From the data in Figure 9a,b, the vibrational parameters were calculated: natural frequency f_n and stiffness K (see

Table 3. Vibrational parameters computed from the vibration data.

	Natural Frequency (Hz)	Stiffness (N/mm)
State A	4.98	0.256
State B	5.32	0.292

). It was determined that the stiffness increased by 14.12% when passing from state A to state B. This is consistent with the data of Figure 5b and Figure 6a, where the stiffness and modulus increase as the temperature of the NiTi SMA increases. As the mass is constant in the vibratory system, dynamic stiffness produces a change in the natural frequency, generating an increase of 6.83%. A similar finding was obtained by Adeodato et al. [37].

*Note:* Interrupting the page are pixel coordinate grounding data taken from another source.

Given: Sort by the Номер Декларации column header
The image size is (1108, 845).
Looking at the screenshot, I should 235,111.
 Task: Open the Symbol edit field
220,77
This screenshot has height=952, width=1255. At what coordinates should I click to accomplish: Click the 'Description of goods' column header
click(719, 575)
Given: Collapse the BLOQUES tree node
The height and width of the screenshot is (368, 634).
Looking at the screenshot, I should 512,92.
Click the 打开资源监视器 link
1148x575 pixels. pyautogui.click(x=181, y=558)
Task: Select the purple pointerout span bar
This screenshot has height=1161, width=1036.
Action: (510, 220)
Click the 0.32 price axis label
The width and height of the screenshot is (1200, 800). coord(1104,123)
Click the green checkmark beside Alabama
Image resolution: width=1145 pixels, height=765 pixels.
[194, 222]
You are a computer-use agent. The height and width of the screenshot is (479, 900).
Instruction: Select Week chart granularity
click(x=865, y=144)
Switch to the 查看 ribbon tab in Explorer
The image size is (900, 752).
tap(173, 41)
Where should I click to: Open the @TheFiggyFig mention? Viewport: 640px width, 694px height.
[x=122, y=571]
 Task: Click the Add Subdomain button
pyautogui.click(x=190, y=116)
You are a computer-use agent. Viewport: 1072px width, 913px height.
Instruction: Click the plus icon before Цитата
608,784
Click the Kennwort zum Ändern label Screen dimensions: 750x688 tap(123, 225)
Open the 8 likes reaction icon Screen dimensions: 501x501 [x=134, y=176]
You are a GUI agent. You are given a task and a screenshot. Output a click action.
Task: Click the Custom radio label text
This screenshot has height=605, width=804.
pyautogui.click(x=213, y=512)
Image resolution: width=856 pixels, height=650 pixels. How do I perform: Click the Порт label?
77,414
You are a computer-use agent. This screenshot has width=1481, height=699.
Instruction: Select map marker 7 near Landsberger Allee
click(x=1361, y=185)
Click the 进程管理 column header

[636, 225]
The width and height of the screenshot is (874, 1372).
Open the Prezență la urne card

In engineering applications, working with materials outside the linear region allows, in terms of their properties, to extend the range of operation. However, it makes its use difficult and complicates the process of mechanical design. In the case of SMAs, it makes it possible to have materials with variable mechanical properties (stiffness and damping) within a certain range, which from the control point of view opens the possibility of designing adaptive mechanical systems, for instance, vibration absorbers in mechanical devices and structures [15,16]. This, in turn, implies difficulties for its use, since these characteristics must be generated and maintained in appropriate ranges, for example: (a) maintaining an adequate temperature range so as not to deprogram the material or deform it outside the desired range; (b) heat and cool in a controlled way to obtain a predictable mechanical response; (c) heat or cool with the required rate to be able to pass from one state to another (martensite–austenite or vice versa) and not slow down the mechanical processes.

4. Conclusions

The shape memory effect in the NiTi SMA coil springs was corroborated at room temperature. The results obtained by DMA show that this effect is independent of the geometry. The mechanical response of the NiTi SMA springs gives rise to a variable stiffness, which can be adjusted by different stimuli, such as an electric current or temperature. A ratio of 3.33 was obtained for the storage modulus at austenite/martensite phases, and the damping capacity presented a maximum energy dissipation at 70 °C. The complex elastic modulus was interpreted under the fractional calculus framework, where a fractional order of 0.29 was obtained at low temperatures, while a value of 0.67 was obtained at high temperatures. These parameters are associated with the atomic mobility of the martensite–austenite phase transformation. A simple model is proposed for the phenomenological interpretation of the martensitic transformation. The NiTi SMA spring reported in this work can be used for designing mechanical systems with potential applications in shock and vibration control.